While at university, he had come here as a volunteer laborer to dig holes and plant trees on the mountain. It was also in early spring, and the ground was still frozen. Each time he swung his pickax, he would not bring up two inches of soil, so, in a few days, his palms were covered in blood blisters. Once he was almost killed when he jumped into the bone-chilling river to recover the hemp bag containing the saplings he was to plant. He had it soaking in the river and it was swept away by the fast-flowing current. For this, he was commended, but the Communist Youth League still did not want him. He and some fellow students, all of whom had been refused membership, called one another "Old Reject." They formed a theater group and had just put on two plays when cadres of the student association at the university sought them out and spoke with them separately. They were not ordered to stop, but the theater group could no longer function, and, as a matter of course, disbanded.

They had performed Chekhov's Uncle Vanya.
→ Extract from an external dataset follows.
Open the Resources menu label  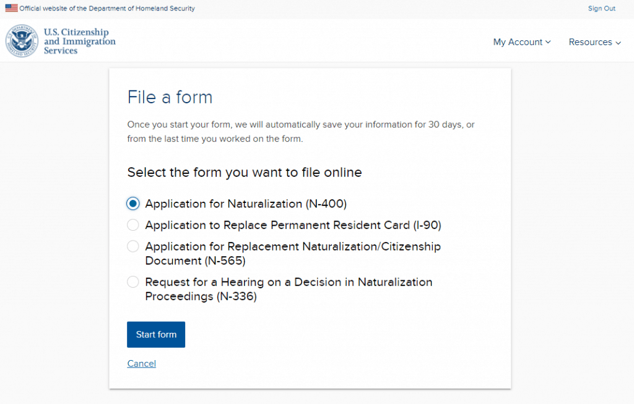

It had old-fashioned charm, with a sweet and kindly country girl from a small farm saying nostalgically that everything should be beautiful, with beautiful people in beautiful clothes and also with beautiful hearts; it grieved for a past that was like the old photographs he had burned.

He walked along the railway sleepers for a while, but, seeing a train coming from the distance, he went down the shoulder of the road and headed for the rock-covered riverbed. The water in the Yongding River was clear, unless it was swollen with rain or the sluices of the government dam upstream had been shut off.
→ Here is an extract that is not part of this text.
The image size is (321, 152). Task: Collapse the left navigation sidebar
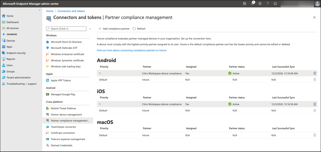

He had brought Lin here and taken photographs. Lin had a beautiful figure, and she stood barefoot in the water with her skirt scooped up in her arms. Afterward, among the bushes on the mountain, they picnicked, kissed, and made love. He regretted not having photographed her nude as she lay in the grass, but all that was now beyond his reach.
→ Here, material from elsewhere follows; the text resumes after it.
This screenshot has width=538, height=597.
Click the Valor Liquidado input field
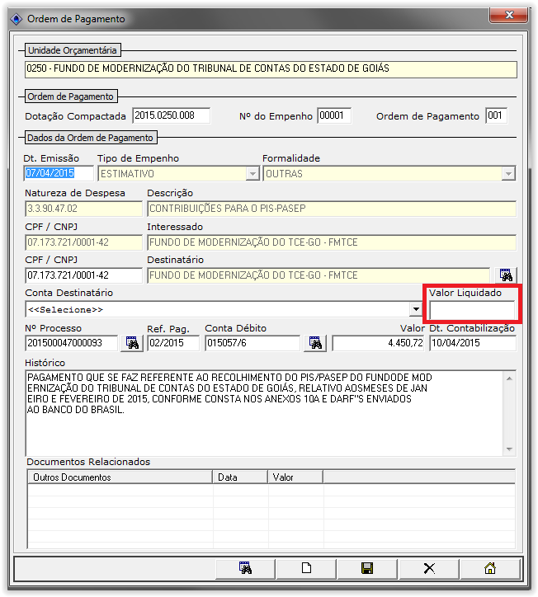(472, 310)
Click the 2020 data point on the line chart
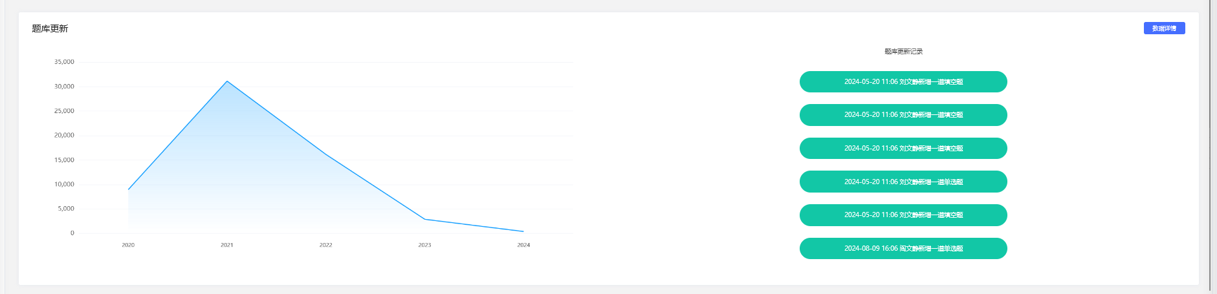Image resolution: width=1217 pixels, height=294 pixels. 128,189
What else could he do? What else was there to do? There was no need for him to go back to his office desk to arrange those virtually identical propaganda documents as he was meant to, as no one was in charge of him. Also, there was no need for him to rebel: that strange righteous indignation, too, had passed. For several months, he had headed the assault on the opposition, but now the thrill and excitement had completely vanished, or, rather, he had tired, had had enough of it. He should bravely retreat while he still could; there was no need for him to play the role of a hero.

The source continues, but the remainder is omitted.